Leni died in 2003 at the age of 101, at the end of a long life spent trying to reinvigorate and defend her reputation. Obituaries recorded her mixed legacy. Some called her the most talented female director of the 20th century, on par with Orson Welles and Alfred Hitchcock, and a dancing, acting “femme fatale” besides. Others called her a cold opportunist, claiming to be apolitical at one moment, and gushing with Nazi pride the next. As she wrote to Hitler in a telegram, after the Nazis captured Paris in 1940, “With indescribable joy, deeply moved and filled with burning gratitude, we share with you, my Führer, your and Germany’s greatest victory, the entry of German troops into Paris. You exceed anything human imagination has the power to conceive, achieving deeds without parallel in the history of mankind. How can we ever thank you?”

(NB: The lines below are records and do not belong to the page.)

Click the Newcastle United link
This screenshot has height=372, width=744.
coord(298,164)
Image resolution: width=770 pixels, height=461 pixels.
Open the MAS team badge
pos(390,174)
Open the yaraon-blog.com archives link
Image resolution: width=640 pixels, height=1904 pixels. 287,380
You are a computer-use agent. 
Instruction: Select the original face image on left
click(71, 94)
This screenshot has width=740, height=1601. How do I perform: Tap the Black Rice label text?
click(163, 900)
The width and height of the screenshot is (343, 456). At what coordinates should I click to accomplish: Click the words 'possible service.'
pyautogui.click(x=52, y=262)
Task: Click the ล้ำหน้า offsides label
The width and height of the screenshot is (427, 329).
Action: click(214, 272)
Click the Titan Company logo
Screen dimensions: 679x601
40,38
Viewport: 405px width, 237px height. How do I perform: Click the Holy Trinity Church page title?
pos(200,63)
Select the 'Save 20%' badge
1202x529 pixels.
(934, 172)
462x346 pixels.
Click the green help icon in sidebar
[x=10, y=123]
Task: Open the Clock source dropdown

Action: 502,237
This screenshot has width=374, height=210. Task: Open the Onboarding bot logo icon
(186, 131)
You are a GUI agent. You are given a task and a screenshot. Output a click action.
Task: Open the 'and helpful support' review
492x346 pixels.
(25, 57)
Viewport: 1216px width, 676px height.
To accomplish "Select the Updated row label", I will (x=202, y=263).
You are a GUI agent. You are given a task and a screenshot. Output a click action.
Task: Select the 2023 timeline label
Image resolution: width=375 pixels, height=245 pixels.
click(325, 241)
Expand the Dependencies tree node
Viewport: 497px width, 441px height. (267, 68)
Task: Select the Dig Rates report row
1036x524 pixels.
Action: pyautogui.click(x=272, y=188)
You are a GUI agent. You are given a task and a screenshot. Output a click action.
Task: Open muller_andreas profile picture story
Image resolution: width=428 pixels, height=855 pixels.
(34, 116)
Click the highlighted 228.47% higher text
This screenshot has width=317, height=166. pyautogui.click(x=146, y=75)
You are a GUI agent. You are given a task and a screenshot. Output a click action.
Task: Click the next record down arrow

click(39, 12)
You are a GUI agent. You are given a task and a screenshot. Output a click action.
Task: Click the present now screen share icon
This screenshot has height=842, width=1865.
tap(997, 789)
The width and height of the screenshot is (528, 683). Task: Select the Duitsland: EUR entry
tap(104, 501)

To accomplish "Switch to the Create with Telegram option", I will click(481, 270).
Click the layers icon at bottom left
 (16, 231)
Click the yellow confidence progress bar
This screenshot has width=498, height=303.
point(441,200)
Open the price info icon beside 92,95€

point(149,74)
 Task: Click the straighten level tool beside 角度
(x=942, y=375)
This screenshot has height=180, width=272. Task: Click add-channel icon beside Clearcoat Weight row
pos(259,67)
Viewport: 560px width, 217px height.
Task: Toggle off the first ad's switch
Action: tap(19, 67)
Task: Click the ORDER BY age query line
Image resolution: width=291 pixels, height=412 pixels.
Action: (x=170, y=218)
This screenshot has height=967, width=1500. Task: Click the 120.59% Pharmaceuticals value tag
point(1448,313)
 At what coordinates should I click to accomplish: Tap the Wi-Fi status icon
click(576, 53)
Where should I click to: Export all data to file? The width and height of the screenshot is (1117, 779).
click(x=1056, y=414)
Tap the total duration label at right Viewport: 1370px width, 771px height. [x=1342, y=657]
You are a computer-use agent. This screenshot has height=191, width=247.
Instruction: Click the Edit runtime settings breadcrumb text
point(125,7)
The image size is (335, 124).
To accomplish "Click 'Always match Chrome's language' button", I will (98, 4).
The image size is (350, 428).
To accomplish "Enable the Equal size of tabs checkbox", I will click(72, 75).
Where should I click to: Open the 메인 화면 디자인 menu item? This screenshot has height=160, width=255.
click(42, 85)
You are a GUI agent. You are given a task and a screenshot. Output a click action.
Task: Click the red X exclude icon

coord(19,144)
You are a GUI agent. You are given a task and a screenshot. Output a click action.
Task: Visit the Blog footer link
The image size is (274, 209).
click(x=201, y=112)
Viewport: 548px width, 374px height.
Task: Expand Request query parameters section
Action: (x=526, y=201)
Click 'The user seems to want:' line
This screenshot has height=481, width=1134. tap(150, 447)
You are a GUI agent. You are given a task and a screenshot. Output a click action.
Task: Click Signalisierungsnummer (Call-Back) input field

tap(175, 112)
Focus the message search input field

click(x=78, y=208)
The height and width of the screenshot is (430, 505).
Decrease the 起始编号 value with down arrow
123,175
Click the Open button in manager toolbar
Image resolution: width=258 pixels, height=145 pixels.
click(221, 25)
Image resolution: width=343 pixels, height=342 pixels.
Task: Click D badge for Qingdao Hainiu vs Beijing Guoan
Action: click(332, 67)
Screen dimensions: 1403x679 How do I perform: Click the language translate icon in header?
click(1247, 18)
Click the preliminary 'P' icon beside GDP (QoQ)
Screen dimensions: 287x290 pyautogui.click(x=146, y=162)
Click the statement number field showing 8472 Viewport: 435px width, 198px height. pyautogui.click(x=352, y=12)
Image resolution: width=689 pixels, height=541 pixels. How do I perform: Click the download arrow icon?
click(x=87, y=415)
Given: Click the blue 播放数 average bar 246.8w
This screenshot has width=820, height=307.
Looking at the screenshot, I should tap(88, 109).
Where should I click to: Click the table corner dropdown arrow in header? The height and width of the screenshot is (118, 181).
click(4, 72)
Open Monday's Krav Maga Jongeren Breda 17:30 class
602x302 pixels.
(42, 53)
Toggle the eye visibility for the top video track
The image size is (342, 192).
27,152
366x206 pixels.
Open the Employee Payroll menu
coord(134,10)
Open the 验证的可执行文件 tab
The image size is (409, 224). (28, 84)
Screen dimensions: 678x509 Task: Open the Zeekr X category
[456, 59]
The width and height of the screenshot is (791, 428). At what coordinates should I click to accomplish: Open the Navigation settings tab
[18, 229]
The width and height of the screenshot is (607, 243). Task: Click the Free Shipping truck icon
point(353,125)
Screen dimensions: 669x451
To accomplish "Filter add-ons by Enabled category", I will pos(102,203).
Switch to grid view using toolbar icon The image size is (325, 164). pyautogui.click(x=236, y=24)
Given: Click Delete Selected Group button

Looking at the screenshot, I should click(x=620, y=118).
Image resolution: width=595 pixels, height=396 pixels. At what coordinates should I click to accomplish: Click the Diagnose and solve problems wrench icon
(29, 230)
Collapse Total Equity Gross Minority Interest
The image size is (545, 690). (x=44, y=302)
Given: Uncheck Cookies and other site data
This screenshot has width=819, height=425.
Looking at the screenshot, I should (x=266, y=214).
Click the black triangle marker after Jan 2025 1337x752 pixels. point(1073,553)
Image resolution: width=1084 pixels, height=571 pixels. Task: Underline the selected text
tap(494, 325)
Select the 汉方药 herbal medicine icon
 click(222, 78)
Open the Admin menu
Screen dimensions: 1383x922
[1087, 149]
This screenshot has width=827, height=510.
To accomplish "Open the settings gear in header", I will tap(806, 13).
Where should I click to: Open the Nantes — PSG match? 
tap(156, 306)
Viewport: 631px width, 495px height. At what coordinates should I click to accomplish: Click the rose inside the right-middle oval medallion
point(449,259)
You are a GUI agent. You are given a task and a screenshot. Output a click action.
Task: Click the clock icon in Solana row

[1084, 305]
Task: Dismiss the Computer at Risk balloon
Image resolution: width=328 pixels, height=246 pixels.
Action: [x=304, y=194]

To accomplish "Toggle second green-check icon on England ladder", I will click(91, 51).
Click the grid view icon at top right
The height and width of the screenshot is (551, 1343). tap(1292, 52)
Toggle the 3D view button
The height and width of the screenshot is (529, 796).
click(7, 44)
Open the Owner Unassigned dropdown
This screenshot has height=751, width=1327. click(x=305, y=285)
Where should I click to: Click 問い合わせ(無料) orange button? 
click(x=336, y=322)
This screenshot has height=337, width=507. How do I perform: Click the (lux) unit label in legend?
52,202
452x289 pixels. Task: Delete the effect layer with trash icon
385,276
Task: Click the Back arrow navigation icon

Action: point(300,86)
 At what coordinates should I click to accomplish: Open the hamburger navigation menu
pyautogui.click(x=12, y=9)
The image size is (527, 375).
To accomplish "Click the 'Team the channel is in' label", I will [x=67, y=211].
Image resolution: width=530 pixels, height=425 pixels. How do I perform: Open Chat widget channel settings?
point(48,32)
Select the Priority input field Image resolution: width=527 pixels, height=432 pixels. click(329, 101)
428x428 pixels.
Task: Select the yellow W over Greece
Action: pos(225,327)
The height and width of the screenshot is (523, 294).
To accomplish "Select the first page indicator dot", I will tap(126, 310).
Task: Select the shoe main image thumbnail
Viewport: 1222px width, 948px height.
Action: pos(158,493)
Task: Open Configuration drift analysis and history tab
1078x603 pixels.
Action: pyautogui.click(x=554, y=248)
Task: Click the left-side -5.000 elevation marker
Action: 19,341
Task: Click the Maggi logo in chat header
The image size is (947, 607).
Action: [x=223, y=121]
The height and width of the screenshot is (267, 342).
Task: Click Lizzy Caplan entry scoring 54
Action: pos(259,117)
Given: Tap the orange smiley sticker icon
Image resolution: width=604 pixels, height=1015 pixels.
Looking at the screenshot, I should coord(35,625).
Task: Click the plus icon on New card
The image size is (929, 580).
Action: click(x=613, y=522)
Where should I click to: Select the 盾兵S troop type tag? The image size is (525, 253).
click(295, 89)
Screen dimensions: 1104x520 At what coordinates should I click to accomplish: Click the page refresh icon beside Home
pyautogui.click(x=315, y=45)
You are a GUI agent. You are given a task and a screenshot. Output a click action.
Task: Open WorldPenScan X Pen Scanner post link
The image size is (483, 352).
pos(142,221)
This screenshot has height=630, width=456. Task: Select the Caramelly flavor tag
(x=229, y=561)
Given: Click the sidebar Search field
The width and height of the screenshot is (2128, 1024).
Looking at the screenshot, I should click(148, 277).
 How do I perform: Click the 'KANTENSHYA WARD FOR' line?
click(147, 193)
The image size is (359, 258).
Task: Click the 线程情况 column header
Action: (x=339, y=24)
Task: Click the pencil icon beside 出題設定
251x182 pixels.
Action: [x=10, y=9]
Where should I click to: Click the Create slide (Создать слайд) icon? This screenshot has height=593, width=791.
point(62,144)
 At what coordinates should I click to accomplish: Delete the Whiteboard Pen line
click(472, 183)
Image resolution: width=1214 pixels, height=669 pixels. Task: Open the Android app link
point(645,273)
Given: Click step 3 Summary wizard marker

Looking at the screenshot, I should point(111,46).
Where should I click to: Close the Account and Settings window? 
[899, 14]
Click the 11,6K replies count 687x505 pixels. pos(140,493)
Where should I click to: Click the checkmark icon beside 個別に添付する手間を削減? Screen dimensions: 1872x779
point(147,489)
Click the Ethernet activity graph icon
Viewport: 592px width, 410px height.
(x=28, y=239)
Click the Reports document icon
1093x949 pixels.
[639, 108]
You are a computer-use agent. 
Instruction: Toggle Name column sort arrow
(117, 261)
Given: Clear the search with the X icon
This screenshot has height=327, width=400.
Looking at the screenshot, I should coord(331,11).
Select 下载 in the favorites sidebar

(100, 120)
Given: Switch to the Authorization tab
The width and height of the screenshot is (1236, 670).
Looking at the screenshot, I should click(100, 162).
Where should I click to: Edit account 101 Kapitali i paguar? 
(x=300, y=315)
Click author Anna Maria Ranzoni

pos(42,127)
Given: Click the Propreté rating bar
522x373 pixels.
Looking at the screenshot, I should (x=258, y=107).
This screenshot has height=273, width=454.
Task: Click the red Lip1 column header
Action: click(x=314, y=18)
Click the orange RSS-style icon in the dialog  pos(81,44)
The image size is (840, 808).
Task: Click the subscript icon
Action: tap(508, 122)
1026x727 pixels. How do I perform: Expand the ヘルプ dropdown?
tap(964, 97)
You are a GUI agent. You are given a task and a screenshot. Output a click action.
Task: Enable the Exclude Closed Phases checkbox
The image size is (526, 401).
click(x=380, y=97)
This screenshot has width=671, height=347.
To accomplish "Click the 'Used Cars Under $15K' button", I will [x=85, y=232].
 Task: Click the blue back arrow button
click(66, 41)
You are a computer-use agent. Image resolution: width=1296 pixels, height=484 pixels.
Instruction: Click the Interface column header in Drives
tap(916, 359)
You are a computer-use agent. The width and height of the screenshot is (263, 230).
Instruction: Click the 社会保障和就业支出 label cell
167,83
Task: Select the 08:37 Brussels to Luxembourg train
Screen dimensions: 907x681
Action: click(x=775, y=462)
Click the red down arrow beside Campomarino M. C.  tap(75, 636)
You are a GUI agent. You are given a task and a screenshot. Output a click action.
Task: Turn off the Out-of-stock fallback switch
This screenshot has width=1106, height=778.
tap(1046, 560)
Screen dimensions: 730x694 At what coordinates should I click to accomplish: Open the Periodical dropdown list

*I’ve chosen not to embed the opening of Olympia (Part I), because copyright issues are fuzzy, but it’s available on Youtube. Depending on how the introduction has been edited, the Discus Thrower is usually shown around minute six, following a dramatic opening featuring many classical statues, including the Barberini Faun, another German classical-art acquisition that is still on display at Munich’s Glyptothek.